Even after Sam and Ursula figure out what’s wrong, there’s no obvious solution to Sam’s problems. The parasite is keeping Sam’s body alive for its own ends, and like Mascha, he develops an urge to cough up more seeds and infect other humans.

Mascha is hiding something disturbing from Sam and Ursula.


In another parasitic subplot, the show’s most unlikeable character, Kamen, embarks on an alarming partnership with a carnivorous panda/koala creature. Nicknamed “Hollow” by the show's creators, it’s a manipulative telepath that bewitches its victims with tempting dreams. Ordinarily preying on less complicated lifeforms, it's unprepared to handle constant input from Kamen’s damaged human psyche.

In exchange for nostalgic hallucinations of his ex-wife, Kamen provides Hollow with a continuous supply of fresh meat, creating a feedback loop of hunger, slaughter, and addiction. By the end of the season, Hollow has grown to a monstrous size, hosting Kamen in a womb-like compartment that shields him from reality. Hollow’s species isn’t meant to be this big or aggressive, but by absorbing Kamen, Hollow gains a distinctly human kind of malevolence. Kamen himself is the parasite here.

Hollow uses psychic powers to control the human character Kamen.

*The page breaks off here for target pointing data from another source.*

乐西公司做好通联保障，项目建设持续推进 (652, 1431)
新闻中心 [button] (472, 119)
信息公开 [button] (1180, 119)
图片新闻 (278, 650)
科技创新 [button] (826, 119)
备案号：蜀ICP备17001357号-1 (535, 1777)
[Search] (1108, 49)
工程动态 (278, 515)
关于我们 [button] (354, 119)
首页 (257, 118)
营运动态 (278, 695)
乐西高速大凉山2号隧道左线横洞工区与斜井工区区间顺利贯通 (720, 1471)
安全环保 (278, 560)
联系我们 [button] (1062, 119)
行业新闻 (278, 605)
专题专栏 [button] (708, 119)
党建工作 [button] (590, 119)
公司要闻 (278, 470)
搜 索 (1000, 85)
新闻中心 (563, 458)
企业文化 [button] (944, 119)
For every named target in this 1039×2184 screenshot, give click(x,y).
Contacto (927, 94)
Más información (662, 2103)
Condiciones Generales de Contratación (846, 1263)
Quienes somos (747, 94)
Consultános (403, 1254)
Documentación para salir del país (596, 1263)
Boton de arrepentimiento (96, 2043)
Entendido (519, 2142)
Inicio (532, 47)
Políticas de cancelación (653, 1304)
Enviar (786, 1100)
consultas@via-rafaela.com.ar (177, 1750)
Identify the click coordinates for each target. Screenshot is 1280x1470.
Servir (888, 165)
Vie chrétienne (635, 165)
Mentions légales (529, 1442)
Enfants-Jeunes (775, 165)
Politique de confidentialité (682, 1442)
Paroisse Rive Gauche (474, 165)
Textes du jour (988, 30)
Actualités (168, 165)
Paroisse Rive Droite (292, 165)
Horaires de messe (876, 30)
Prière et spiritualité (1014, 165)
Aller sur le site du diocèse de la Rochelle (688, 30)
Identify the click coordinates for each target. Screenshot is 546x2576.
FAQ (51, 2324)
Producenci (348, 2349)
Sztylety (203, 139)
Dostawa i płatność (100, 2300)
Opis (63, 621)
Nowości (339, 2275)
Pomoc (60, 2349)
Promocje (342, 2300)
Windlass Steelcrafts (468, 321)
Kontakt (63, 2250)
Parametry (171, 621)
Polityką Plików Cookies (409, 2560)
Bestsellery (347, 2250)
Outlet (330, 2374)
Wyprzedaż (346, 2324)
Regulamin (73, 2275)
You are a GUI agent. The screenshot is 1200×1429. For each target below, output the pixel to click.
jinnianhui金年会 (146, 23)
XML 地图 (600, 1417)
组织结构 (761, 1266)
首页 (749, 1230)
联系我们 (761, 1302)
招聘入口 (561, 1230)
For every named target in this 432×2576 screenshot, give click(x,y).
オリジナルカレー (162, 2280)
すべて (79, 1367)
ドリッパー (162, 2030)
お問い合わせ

Coupled with some of the more traditional gore in Scavengers Reign, these parasite storylines offer a strong thread of body horror — a genre fascinated with physical transformation. The best body horror stories often involve some kind of identity crisis, with David Cronenberg’s The Fly being an iconically gruesome example. It’s a theme that calls back to the very dawn of horror cinema, with films like The Hands of Orlac (1924) and Dr. Jekyll and Mr. Hyde (1931) telling tales of self-destructive men who lose control of their minds and bodies. These stories can evoke dread and disgust without including a villain, meaning the protagonist can’t run or fight their way out of trouble. The threat comes from within.

This philosophy is very present in Scavengers Reign, as the human characters struggle to understand the unfamiliar rules of Vesta’s ecosystem. Sam’s descent into manic, parasite-induced compulsions is doubly disturbing because he and Ursula know exactly what’s happening to him but are powerless to stop it.

However the show’s most intriguing parasite/symbiote storyline follows a very different tone.

But Kamen ultimately corrupts Hollow, becoming a parasite himself.


Traveling with their human boss Azi, the sweet-natured robot Levi plays a similar role to the droids in Star Wars. They’re a semi-sentient machine built for a specific purpose and treated as something between appliance and pet. This unequal power dynamic becomes relevant when Levi begins to develop unexpected emotions and thought processes. Azi discovers fungus infiltrating the robot’s circuitry and wants to remove the outside contaminant, but Levi resists, embracing the changes it brings.

Levi becomes more and more independent, expressing curiosity and wonder toward Vesta’s ecosystem. Then in the season’s final act, Levi undergoes a Swamp Thing-like transformation. After their original metal body is destroyed by Hollow/Kamen, they’re reborn as a biological lifeform, generating new baby Levis like seedlings. In the visual language of Vesta’s landscape, Levi has finally gained a soul, embodied by a type of glowing white flower that blossoms whenever a creature dies.

Levi’s transformation flips the body horror genre on its head.


Considering the contrast in life experience between humans and robots in Scavengers Reign, Levi’s arc offers a thoughtful counterpoint to Sam and Kamen’s experiences. Technically all three of them are altered by alien organisms, but they have radically different reactions.

It makes sense for Sam and Ursula to be horrified by the prospect of a mind-control parasite. Like any adult human, they have a strong sense of identity and bodily autonomy. But that wasn’t the case for Levi, who was originally programmed for obedience and limited emotional scope. Vesta’s fungus ultimately sets Levi free, sparking a level of adaptation and rejuvenation that simply isn’t possible for a human — and adding a thoughtful new wrinkle to the body horror subgenre along the way.

Scavengers Reign is streaming on Netflix.